WHAT IS EXPECTED =
Return the data below line for line without any changes, and leave the pictures out.

>> Begin MATERIAL FOR THE TASK

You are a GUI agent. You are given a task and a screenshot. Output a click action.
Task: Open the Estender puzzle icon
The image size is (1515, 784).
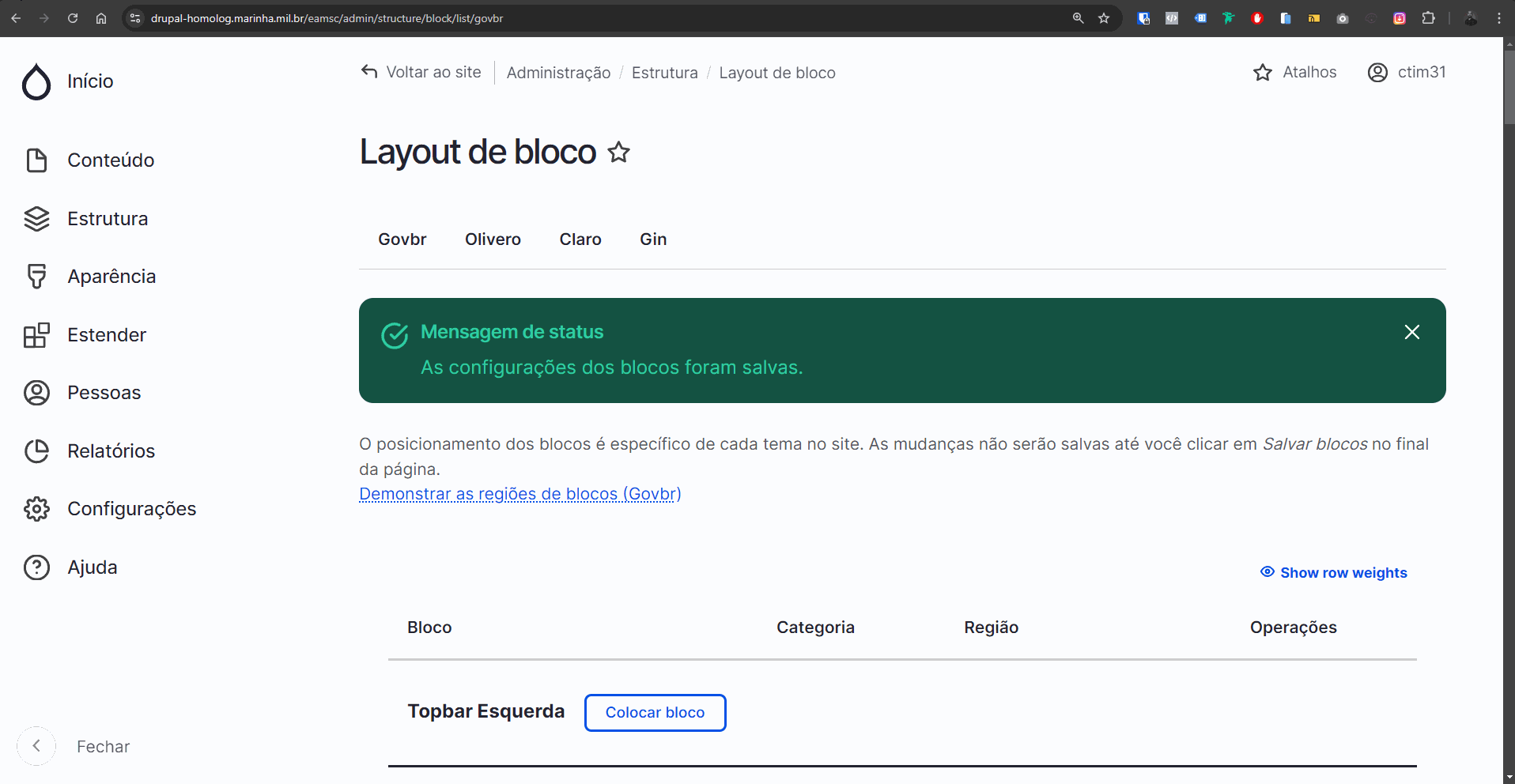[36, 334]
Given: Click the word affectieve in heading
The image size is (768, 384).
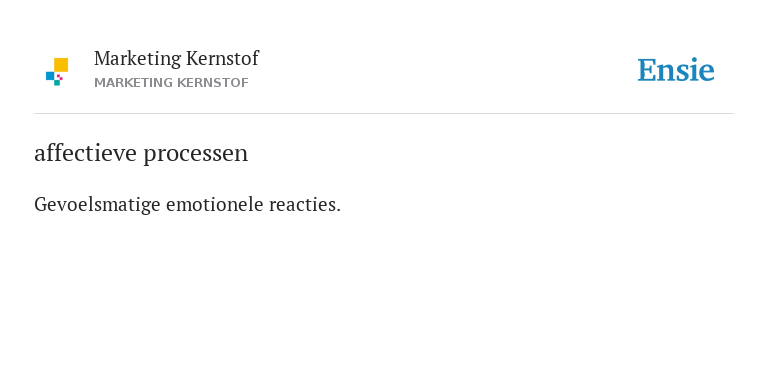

>> End MATERIAL FOR THE TASK

TASK OUTPUT =
You are a GUI agent. You are given a task and a screenshot. Output a click action.
Task: Open the Estender puzzle icon
The image size is (1515, 784).
[36, 334]
Given: Click the word affectieve in heading
The image size is (768, 384).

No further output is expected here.